I'm not scared of dying

And I don't really care

If it's peace you find in dying

Well, then let the time be near

  • Blood, Sweat, and Tears 1977


Death was never far away as a child. Not like in a “It is the plague, bring out your dead” kind of way, just that it was there. I remember older relatives dying, and then in later years it was just something that happened. I remember feeling kind of ambivalent about it, but I could not have explained it back then. I am still ambivalent, but I now know why.


I have my reasons, but you do not want to hear them. 


Dad died first. He had gone in for a serious, but routine surgery and his body had just had enough. The surgical team tried for hours and nothing they tried could save him. I think mom knew when they went in for the surgery, but did not say anything. I can still remember the look on her face as she talked with him just prior to his funeral services. She expressed so much love and compassion for him. Dad did not care what happened to him after he died, but mom had a fear of being buried alive. They had already discussed things, and she expressed her desire to be cremated. As dad did not have a preference, he was cremated after he died.
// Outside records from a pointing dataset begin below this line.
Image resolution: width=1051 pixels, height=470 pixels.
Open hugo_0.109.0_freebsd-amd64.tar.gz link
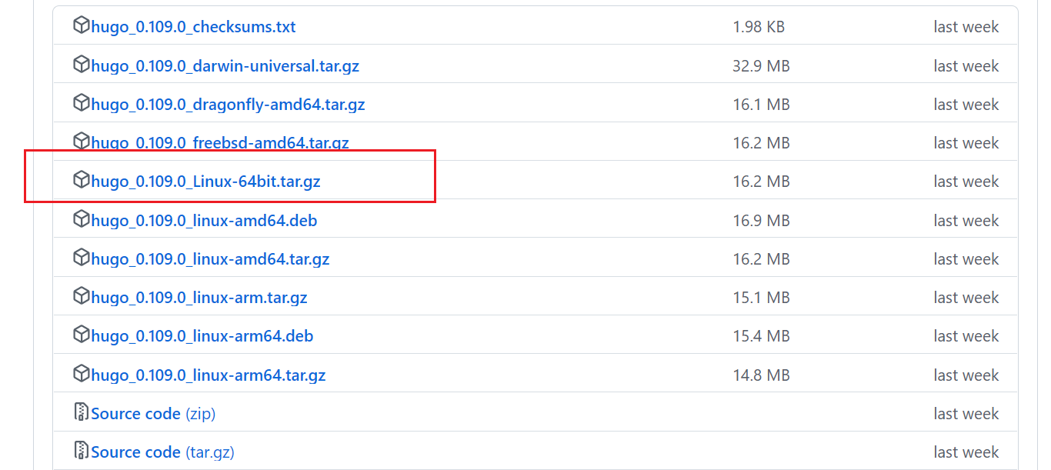220,143
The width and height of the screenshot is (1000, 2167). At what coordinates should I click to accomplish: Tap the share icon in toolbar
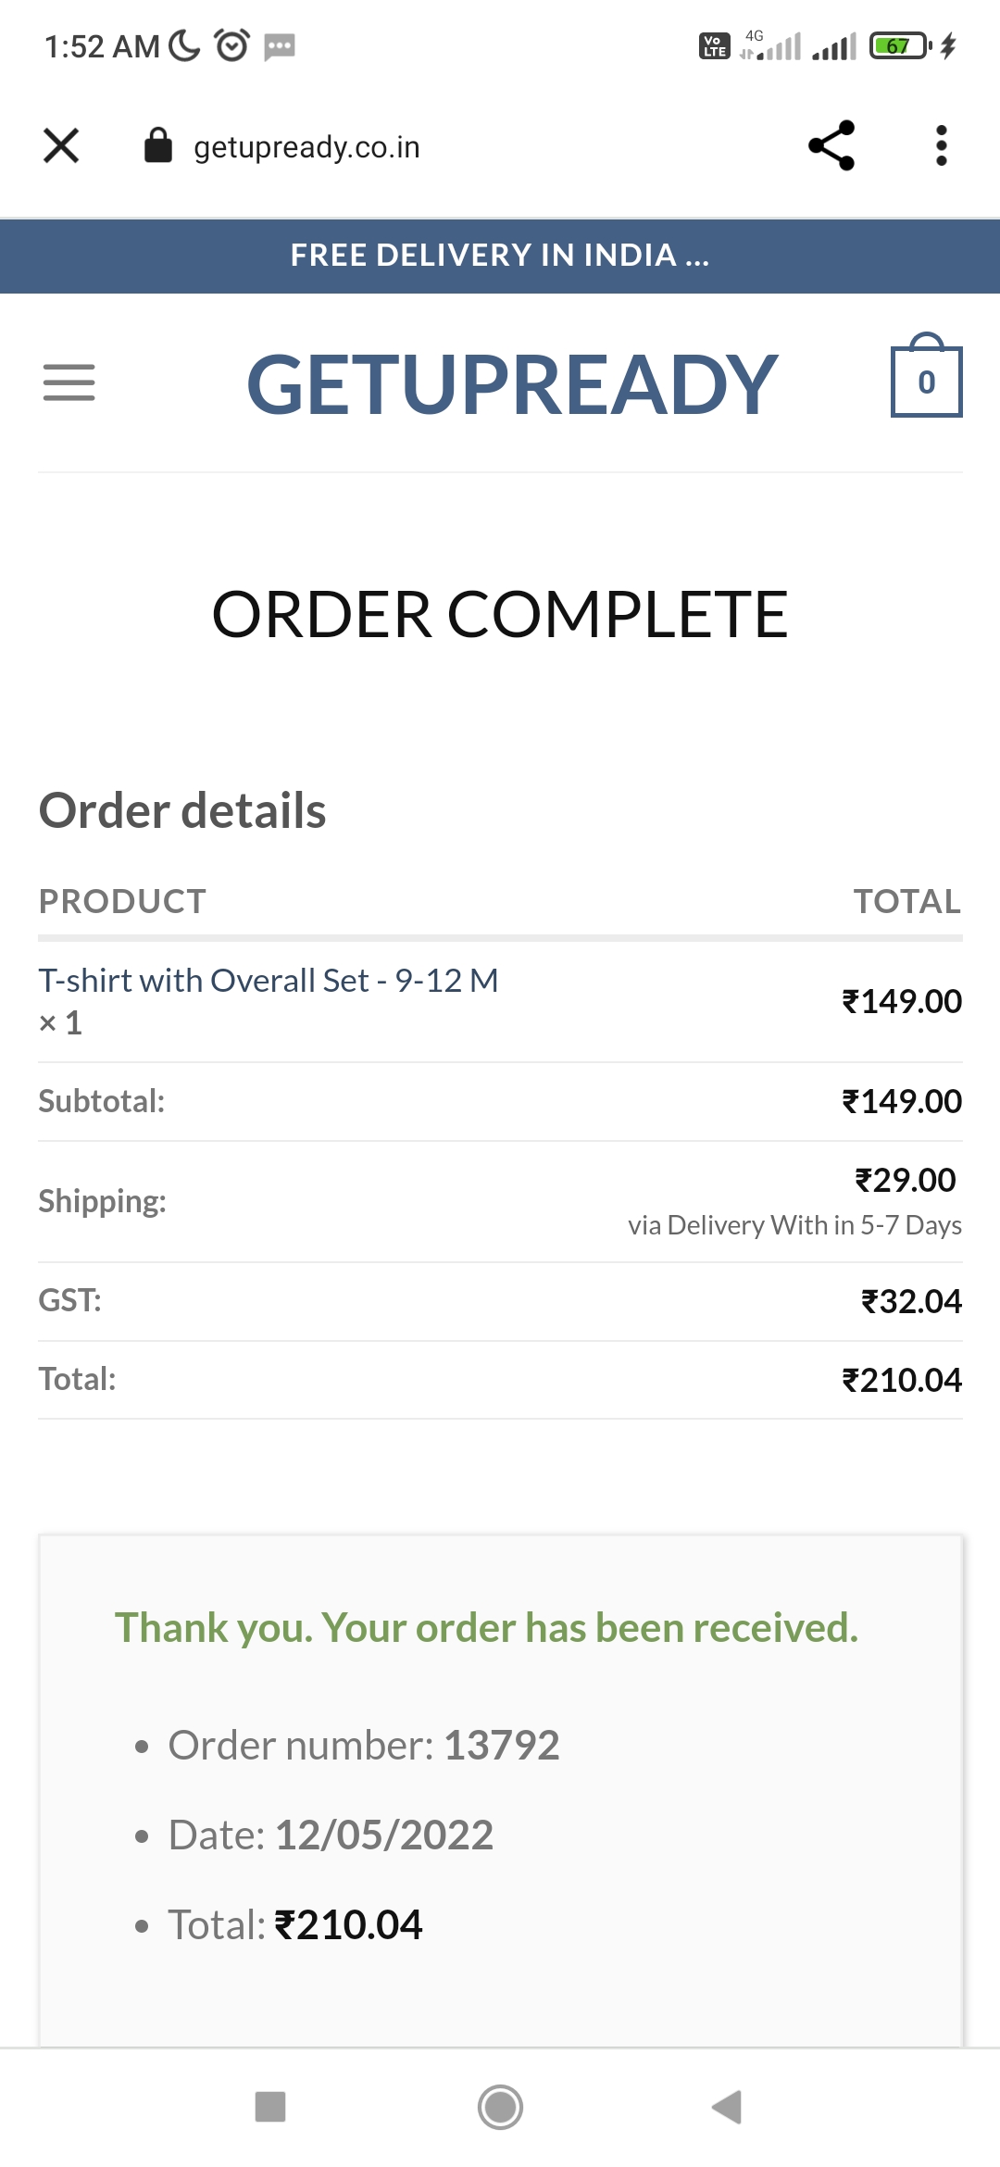coord(831,145)
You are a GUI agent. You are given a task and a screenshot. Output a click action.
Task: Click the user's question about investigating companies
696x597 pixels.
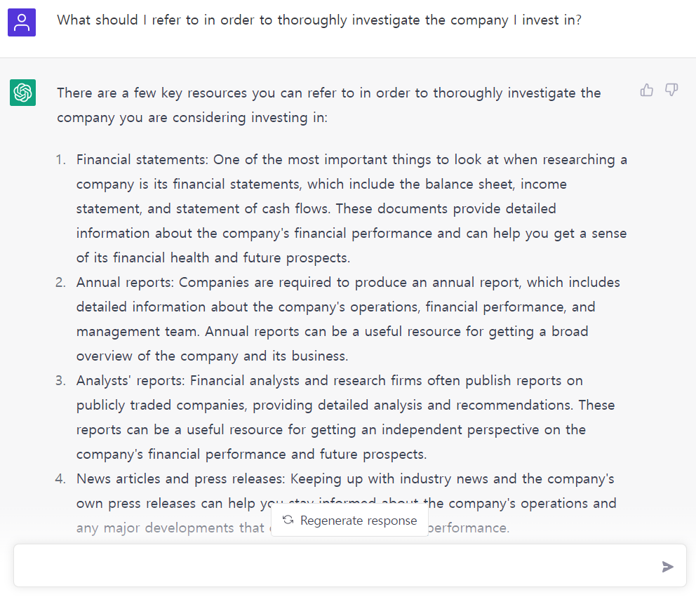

We joked with mom that after she was cremated, we would combine their ashes and place them in shaker bottles and give each of us kids one with their ashes so that whenever we were cooking one of their recipes, we could shake a little bit of them in the food in remembrance. It was a little morbid, but mom laughed out loud with the humor of it.


My sister Sam died next. It was a brutal death, a homicide. She did not deserve to die the way she did. She was always so caring and giving, and ultimately that is what brought about her death. Sam died on the anniversary of dad’s death, and I always wondered about the significance of that. I believe he was there for her to help her across. Sam, too, was cremated. I do not know whether she had any great desires for what happened to her after she died. 


My sister Chris died after many, many years of alcohol and drug abuse. The consumption of all that alcohol caught up with her and her body just started shutting down. She had problems with her heart, her liver, and her kidneys. She was another one that really was very creative and caring, as long as she was not under the influence of alcohol. Chris was also cremated, and I wonder whether she was following Sam’s example, or if it was representative of the transient life she had led. 


Mom died in 2009. She was just weeks away from her 81st birthday. Mom had lived with an aortic aneurysm for a long time. And then she died from it. It was a sudden death, as deaths go, but she still fought it in the end. Mom had always been told that if/when the aneurysm ruptured, she would feel a warm rush in her chest and would be dead within minutes. She managed to survive for the ambulance ride to the helipad for the air ambulance which transported her to the hospital. There were attempts at surgery to try and save her, and she still did not die for a few days, but in the end, she succumbed. 


I have other distant family who have passed that I am unaware of what their choices were for their final rest, and still others who are living, but none of them like me enough to share their preferences either. They have closer family ties than me. They do not owe me. Truth be told, I doubt that they ever even think of me.


I guess I might be next here. I am not planning on it any time soon, but then again, none of the rest of my family was either. Between the car crashes and motorcycle accidents and various close calls, I am sometimes surprised that I am still alive. Maybe God has just forgotten about me and left me behind.


I believe I take after dad with my desires in that I do not care what happens to me after I die. I am partly driven by my wallet in that I do not want the expensive and expansive coffin and services. Save your money. I do not even want to be embalmed, but that feeling stems from the years that I have had to put so many chemicals in my body to stay alive. I joke (only partly) that I think I will make my own coffin out of plywood, nicely enough finished, to save the cost of a coffin. I do not care whether, or even if, I am buried. In actuality, I would love nothing more than to be left on a mountain, in my mountains, under a tree, and left to go back to the earth. My body will be empty of me, but the thought of being able to watch mountain sunrises for eternity brings me peace.